What you should do: Revise the items below so that each "GUI agent" becomes "interface agent", and leave everything else untouched.
start Data section
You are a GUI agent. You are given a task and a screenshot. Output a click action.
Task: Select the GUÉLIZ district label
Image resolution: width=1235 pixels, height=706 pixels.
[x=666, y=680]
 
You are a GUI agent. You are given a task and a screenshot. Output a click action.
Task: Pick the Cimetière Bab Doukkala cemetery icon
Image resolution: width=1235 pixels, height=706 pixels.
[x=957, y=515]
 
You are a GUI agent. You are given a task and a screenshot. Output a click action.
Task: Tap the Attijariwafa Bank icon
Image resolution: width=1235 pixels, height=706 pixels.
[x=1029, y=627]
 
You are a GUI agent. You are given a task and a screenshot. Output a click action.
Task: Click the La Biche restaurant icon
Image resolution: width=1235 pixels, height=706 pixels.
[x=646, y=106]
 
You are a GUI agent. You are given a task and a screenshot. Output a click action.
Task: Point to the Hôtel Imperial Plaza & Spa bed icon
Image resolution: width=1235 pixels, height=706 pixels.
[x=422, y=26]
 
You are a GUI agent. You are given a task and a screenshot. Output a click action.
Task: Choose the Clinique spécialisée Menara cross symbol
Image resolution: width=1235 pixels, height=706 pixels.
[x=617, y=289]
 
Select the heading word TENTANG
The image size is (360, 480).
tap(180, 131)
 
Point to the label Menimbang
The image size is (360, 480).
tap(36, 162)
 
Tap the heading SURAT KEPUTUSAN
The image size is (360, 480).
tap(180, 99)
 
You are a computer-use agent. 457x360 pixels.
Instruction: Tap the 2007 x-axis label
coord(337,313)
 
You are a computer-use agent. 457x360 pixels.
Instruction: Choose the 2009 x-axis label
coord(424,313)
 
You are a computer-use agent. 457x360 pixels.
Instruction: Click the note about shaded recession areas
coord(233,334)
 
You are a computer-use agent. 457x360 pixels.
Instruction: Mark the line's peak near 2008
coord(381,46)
end Data section
Answer below:
You are a interface agent. You are given a task and a screenshot. Output a click action.
Task: Select the GUÉLIZ district label
Image resolution: width=1235 pixels, height=706 pixels.
[x=666, y=680]
 
You are a interface agent. You are given a task and a screenshot. Output a click action.
Task: Pick the Cimetière Bab Doukkala cemetery icon
Image resolution: width=1235 pixels, height=706 pixels.
[x=957, y=515]
 
You are a interface agent. You are given a task and a screenshot. Output a click action.
Task: Tap the Attijariwafa Bank icon
Image resolution: width=1235 pixels, height=706 pixels.
[x=1029, y=627]
 
You are a interface agent. You are given a task and a screenshot. Output a click action.
Task: Click the La Biche restaurant icon
Image resolution: width=1235 pixels, height=706 pixels.
[x=646, y=106]
 
You are a interface agent. You are given a task and a screenshot. Output a click action.
Task: Point to the Hôtel Imperial Plaza & Spa bed icon
Image resolution: width=1235 pixels, height=706 pixels.
[x=422, y=26]
 
You are a interface agent. You are given a task and a screenshot. Output a click action.
Task: Choose the Clinique spécialisée Menara cross symbol
Image resolution: width=1235 pixels, height=706 pixels.
[x=617, y=289]
 
Select the heading word TENTANG
The image size is (360, 480).
tap(180, 131)
 
Point to the label Menimbang
The image size is (360, 480).
tap(36, 162)
 
Tap the heading SURAT KEPUTUSAN
The image size is (360, 480).
tap(180, 99)
 
You are a computer-use agent. 457x360 pixels.
Instruction: Tap the 2007 x-axis label
coord(337,313)
 
You are a computer-use agent. 457x360 pixels.
Instruction: Choose the 2009 x-axis label
coord(424,313)
 
You are a computer-use agent. 457x360 pixels.
Instruction: Click the note about shaded recession areas
coord(233,334)
 
You are a computer-use agent. 457x360 pixels.
Instruction: Mark the line's peak near 2008
coord(381,46)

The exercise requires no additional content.